# Vos tâches
a: D'après l'article sur Ashleigh Barty, à quel âge a-t-elle remporté le tournoi junior de Wimbledon ?
b: Pouvez-vous résumer en deux phrases le paragraphe de l'article sur Ashleigh Barty qui commence par « Mais en septembre 2014 », sans en perdre les faits principaux ?
c: Prolongez l'article sur Ashleigh Barty après sa dernière phrase.

# Extrait du document

Ashleigh Barty dispose d’un des meilleurs revers slicé du circuit. / KENZO TRIBOUILLARD / AFP

Pour un retour, c’est un retour réussi. Vendredi 7 juin, opposée à l’Américaine Amanda Anisimova, Ashleigh Barty dispute, à Roland-Garros, la première demi-finale d’un tournoi Grand Chelem de sa carrière. Il n’y a pas si longtemps - un peu plus de trois ans - l’Australienne vivait pourtant encore loin du petit monde du tennis, elle qui jouait au… cricket !

La jeune femme de 23 ans n’est cependant pas une inconnue du circuit tennistique. Adolescente prodige, Ashleigh Barty avait remporté le tournoi de Wimbledon chez les juniors en 2011, à l’âge de 15 ans. Et elle avait embarqué à bord du train du professionnalisme sans tarder. Deux ans plus tard, elle disputait la finale du double (senior) du Grand Chelem londonien.

Mais en septembre 2014, elle a choisi de sauter en marche. Un besoin d’appuyer sur pause. Cette vie de joueuse professionnelle, celle qui faisait du tennis depuis l’âge de quatre ans ne l’avait pas vraiment choisie. Incapable d’apprécier le jeu, les voyages incessants et la charge de travail requise pour intégrer le plus haut niveau, « Ash » aspirait à « avoir du temps pour [elle] », « avoir la vie normale d’une adolescente. »

Exilée volontaire des courts, c’est alors qu’elle se prend de passion pour le cricket, et y montre des prédispositions. Au point de disputer quelques rencontres professionnelles avec une équipe de Brisbane. « J’étais une joueuse moyenne, a-t-elle précisé, en mars, dans le New York Times. Je suis bien meilleure au tennis. »

Joueuse d’échec sur un court

Après deux ans de break, l’appel de la balle jaune se fait pressant. Et la jeune femme, ressourcée, n’hésite pas. « On voit la vie différemment à 20 ans qu’à 16 ans, assure-t-elle à son retour. On comprend qu’il faut sacrifier des choses pour en récolter les fruits. » Elle redevient joueuse de tennis, mais cette fois, c’est elle qui l’a décidé.

Ashleigh Barty effectue son retour dans le classement WTA (des joueuses professionnelles) il y a pile trois ans. A la 623e position. « C’est incroyable, a souri la joueuse jeudi, assurée de figurer parmi les cinq meilleures joueuses du monde quand Roland-Garros aura pris fin. J’ai l’impression que c’était hier qu’on a sauté dans un avion pour venir ici et recommencer. Il s’est tellement passé de choses depuis. »

Une fois de retour, la progression de la jeune Australienne, d’origine aborigène du côté de son père, est fulgurante. Dès la fin 2017, elle remonte à la 17e place mondiale et remporte son premier titre en Malaisie. Trois autres suivront, dont celui du prestigieux tournoi de Miami en mars.

# Matériel fourni
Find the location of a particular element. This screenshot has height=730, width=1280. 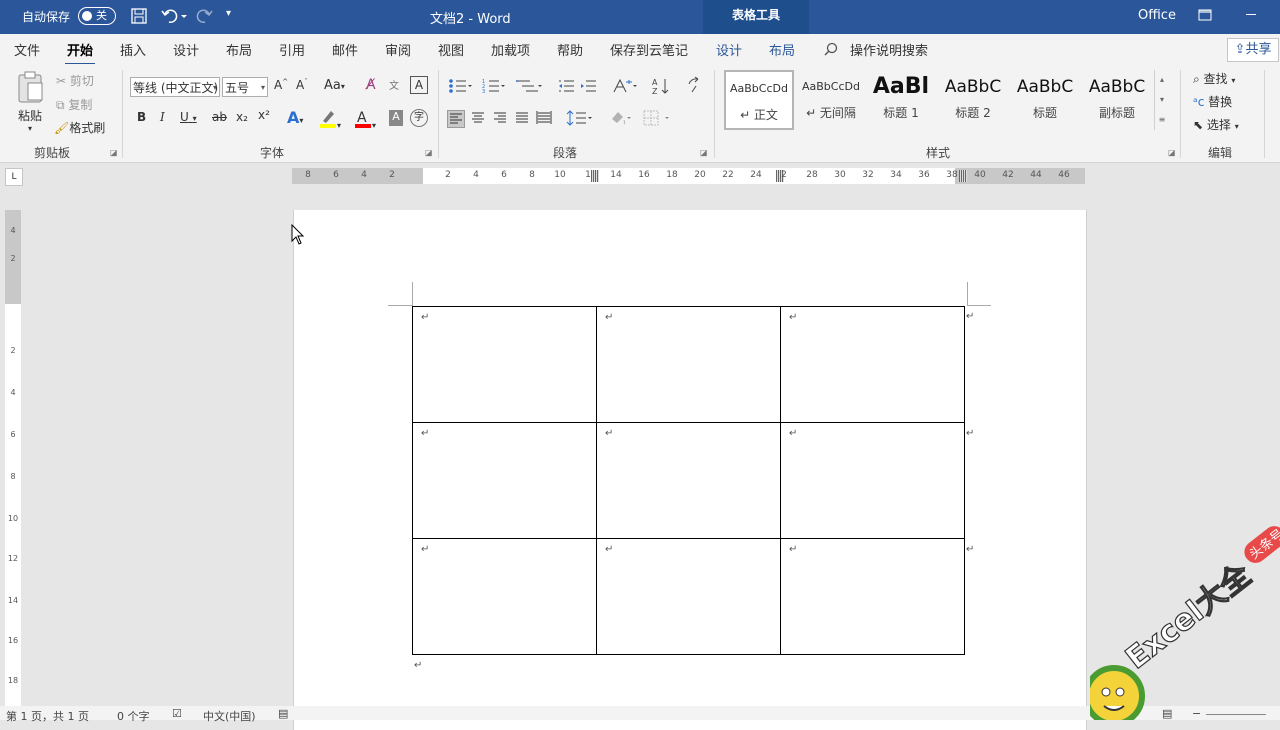

style-subtitle: AaBbC 副标题 is located at coordinates (1117, 100).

# Réponses par tâche
a: À 15 ans, en 2011.

b: En septembre 2014, Ashleigh Barty, qui jouait au tennis depuis l'âge de quatre ans sans avoir vraiment choisi la vie de joueuse professionnelle, a décidé de faire une pause. Elle n'appréciait ni le jeu, ni les voyages incessants, ni la charge de travail du haut niveau, et voulait du temps pour elle et une vie normale d'adolescente.

c:
Sur le court, Ashleigh Barty est souvent à l’attaque. Loin d’être la joueuse la plus imposante physiquement du circuit - à 1,66 m sous la toise, c’est la plus petite du top 10 -, elle n’en finit plus de grimper grâce à un jeu détonnant et varié. Son revers slicé, l’un des meilleurs chez les dames, est létal, mais elle alterne ses coups disposant d’un arsenal fourni, elle aime dénicher et exploiter les failles dans le jeu adverse.

« C’est un peu comme un puzzle, ou un jeu d’échec, expliquait-elle après sa victoire en quarts contre Madison Keys. Mes coachs m’ont appris le plus de coups possible, et c’est à moi de prendre les bonnes décisions. Et j’aime vraiment faire tout mon possible pour battre la fille de l’autre côté du filet. » Ce qu’a résumé son compatriote Pat Cash, désormais consultant pour Eurosports : « Ce n’est peut-être pas la joueuse la plus puissante, mais personne n’est plus intelligent sur le court qu’Ash Barty ».

Adoubée par Rod Laver

Ces aptitudes, notamment au filet, sont consolidées par la pratique du double au plus haut niveau. En août 2018, elle a remporté, avec l’Américaine Coco Vandeweghe, l’US Open face à la paire Babos-Mladenovic (elle retrouvera la Française en finale de la Fed Cup en novembre). Son premier trophée du Grand Chelem - elle a perdu des finales dans chacun des autres.

Evoluant désormais au côté de la Biélorusse Victoria Azarenka (ancienne numéro 1 mondiale en simple), Barty a remporté le tournoi de Rome, une semaine avant Roland-Garros. Et en conférence de presse, la jeune Australienne s’efface sans peine derrière sa partenaire, lui laissant prendre la lumière.

Seule tête de série encore en lice, Ashleigh Barty s’avance en favorite - si ce terme signifie encore quelque chose dans un tableau féminin décapité. Jeudi, la tenante du titre, la Roumaine Simona Halep, éliminée par Anisimova, a fait de l’Australienne la candidate la plus à même de lui succéder : « Elle est très talentueuse, sent la balle et a bien joué lors des tournois précédents sur terre battue. Rien ne me surprend plus au tennis, mais je pense qu’elle a le jeu pour gagner le tournoi. »

Néophyte à ce stade - au même titre que les trois autres demi-finalistes - Barty refuse l’étiquette. « Je pénètre dans un nouveau territoire », insiste-t-elle. En cas de victoire, elle sera la première Australienne titrée à Roland-Garros depuis Margaret Court, quintuple vainqueure des Internationaux de France.

« Ce qu’elle est en train d’accomplir est incroyable, l’a adoubé son compatriote, l’immense Rod Laver. Il y a quelques années, c’était surtout une bonne joueuse de double. Mais quelque chose s’est passé. Elle sait maintenant comment gagner des matchs. »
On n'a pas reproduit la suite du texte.